Re: Bulk loading data

2003-07-09 Thread Paul Chvostek

Can't use REPLACE.  The table contains a little more data than what's
supplied in the bi-weekly logfile.  The REPLACE command will delete the
old record before inserting its replacement, which in this case would
lose the data in the other fields.

p

On Wed, Jul 09, 2003 at 03:50:42PM +0200, Rudy Metzger wrote:
> 
> Paul,
> 
> Did you try using REPLACE instead of UPDATE/INSERT? Could give you some
> more speed enhancement.
> 
> Cheers
> /rudy
> 
> -Original Message-
> From: Paul Chvostek [mailto:[EMAIL PROTECTED] 
> Sent: woensdag 9 juli 2003 15:21
> To: cmars
> Cc: [EMAIL PROTECTED]
> Subject: Re: Bulk loading data
> 
> On Tue, Jul 08, 2003 at 09:36:11PM -0700, cmars wrote:
> > 
> > I want to insert massive amounts of data in near real-time into a
> MySQL database.  The data is in a structured binary format, and I have
> code that parses the data into logical data structures.
> ...
> > How can I load data directly into the database at a lower more direct
> level than LOAD FILE?  What are my options to integrate my data parser
> with MySQL?
> 
> Other than patching mysqld, I can't see how you'd get an additional
> interface to the database files.
> 
> I have s similar (though certainly not identical) issue with data I'm
> dealing with -- about 4 million records twice a week.  Source data is in
> files with fixed-length fields with a newline after each record, and
> contains some data that must be updated, and some that must be inserted.
> (I.e.

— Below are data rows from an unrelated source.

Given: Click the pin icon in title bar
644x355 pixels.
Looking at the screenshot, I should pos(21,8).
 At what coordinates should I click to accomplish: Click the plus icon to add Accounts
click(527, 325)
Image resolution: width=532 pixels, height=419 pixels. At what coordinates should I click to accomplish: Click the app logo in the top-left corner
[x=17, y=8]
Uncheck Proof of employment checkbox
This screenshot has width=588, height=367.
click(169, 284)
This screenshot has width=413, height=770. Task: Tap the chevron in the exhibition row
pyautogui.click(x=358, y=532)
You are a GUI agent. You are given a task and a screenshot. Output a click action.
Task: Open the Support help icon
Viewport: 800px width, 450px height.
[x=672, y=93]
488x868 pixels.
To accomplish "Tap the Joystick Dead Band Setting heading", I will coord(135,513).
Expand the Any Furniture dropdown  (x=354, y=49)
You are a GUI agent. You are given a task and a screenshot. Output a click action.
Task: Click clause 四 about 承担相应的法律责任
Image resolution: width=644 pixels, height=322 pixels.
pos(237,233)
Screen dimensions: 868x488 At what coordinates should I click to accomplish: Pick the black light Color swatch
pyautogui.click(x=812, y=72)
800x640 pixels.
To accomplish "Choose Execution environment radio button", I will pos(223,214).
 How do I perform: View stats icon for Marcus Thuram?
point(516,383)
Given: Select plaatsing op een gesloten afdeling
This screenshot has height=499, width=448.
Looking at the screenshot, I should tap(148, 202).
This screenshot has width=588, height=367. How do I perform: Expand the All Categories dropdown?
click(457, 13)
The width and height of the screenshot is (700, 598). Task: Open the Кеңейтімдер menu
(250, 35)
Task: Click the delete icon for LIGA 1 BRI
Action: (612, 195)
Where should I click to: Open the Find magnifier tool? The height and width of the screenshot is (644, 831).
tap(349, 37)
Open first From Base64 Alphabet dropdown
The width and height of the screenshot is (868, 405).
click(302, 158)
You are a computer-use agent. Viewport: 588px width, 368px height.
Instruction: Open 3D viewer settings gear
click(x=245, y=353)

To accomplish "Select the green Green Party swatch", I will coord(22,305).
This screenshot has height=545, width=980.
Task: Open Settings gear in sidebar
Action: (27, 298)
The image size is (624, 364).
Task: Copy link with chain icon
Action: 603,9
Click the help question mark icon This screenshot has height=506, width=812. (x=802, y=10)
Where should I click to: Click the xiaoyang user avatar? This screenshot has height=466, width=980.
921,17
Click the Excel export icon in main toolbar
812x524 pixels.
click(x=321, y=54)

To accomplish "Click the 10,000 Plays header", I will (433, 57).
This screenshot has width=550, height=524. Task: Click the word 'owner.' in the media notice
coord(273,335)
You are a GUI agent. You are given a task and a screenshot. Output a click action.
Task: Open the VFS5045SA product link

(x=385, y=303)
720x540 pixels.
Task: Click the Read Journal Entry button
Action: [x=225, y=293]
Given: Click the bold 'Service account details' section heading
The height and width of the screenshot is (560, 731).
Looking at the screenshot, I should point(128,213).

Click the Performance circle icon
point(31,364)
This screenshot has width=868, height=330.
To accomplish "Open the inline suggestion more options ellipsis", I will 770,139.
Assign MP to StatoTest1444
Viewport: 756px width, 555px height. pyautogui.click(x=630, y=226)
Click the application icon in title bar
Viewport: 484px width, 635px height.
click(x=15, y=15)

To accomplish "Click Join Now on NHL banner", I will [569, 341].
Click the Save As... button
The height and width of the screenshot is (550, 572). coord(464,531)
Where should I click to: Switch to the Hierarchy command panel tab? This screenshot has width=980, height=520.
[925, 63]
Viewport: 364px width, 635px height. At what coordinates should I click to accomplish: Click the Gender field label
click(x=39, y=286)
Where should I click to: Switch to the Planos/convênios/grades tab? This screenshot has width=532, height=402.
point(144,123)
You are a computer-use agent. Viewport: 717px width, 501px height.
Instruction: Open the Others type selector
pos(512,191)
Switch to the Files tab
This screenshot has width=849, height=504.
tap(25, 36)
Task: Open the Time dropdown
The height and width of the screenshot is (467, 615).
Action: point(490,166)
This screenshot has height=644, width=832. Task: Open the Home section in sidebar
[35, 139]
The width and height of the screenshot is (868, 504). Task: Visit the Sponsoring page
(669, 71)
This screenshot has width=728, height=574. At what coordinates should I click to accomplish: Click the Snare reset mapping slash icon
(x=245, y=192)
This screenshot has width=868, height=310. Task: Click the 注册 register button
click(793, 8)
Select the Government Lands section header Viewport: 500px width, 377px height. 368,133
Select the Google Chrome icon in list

I receive replacements not diffs.)
> 
> My solution was lowbrow, but works well.  I pipe the source file through
> a huge honkin' sed script that grabs the fields and converts them into
> an INSERT statement, with sed's output piped through the mysql text
> client.  (sed 's/^(...)(..)()/ etc etc/')
> 
> Each record turns into two statements, first an UPDATE (which fails if
> the record doesn't exist), second an INSERT (which fails if the record
> does exist).  I obviously run the mysql client with the -f option.  This
> method lets me keep the database live while the update runs, whereas
> LOAD FILE would require that I flush the data before inserting.
> 
> Sure, I'm pushing far more goop through the pipe than the data I'm
> updating, but it's just a pipe, and the run happens at 4AM when nobody
> is watching.
> 
> My db server is a 400MHz P-I and my disks are slow, but it takes me over
> an hour to run the file so I'm not sure how this solution would fare a
> hundred or a thousand times a day

-- 
  Paul Chvostek <[EMAIL PROTECTED]>
  Operations / Abuse / Whatever
  it.canada, hosting and development   http://www.it.ca/


-- 
MySQL General Mailing List
For list archives: http://lists.mysql.com/mysql
To unsubscribe:http://lists.mysql.com/[EMAIL PROTECTED]



Re: Bulk loading data

2003-07-09 Thread Paul DuBois
At 22:01 -0700 7/8/03, cmars wrote:
Paul,
I have used the ODBC interface as a rough test to experiment with 
application compatibility with MySQL.  I would not consider using 
ODBC at all to load in a production environment.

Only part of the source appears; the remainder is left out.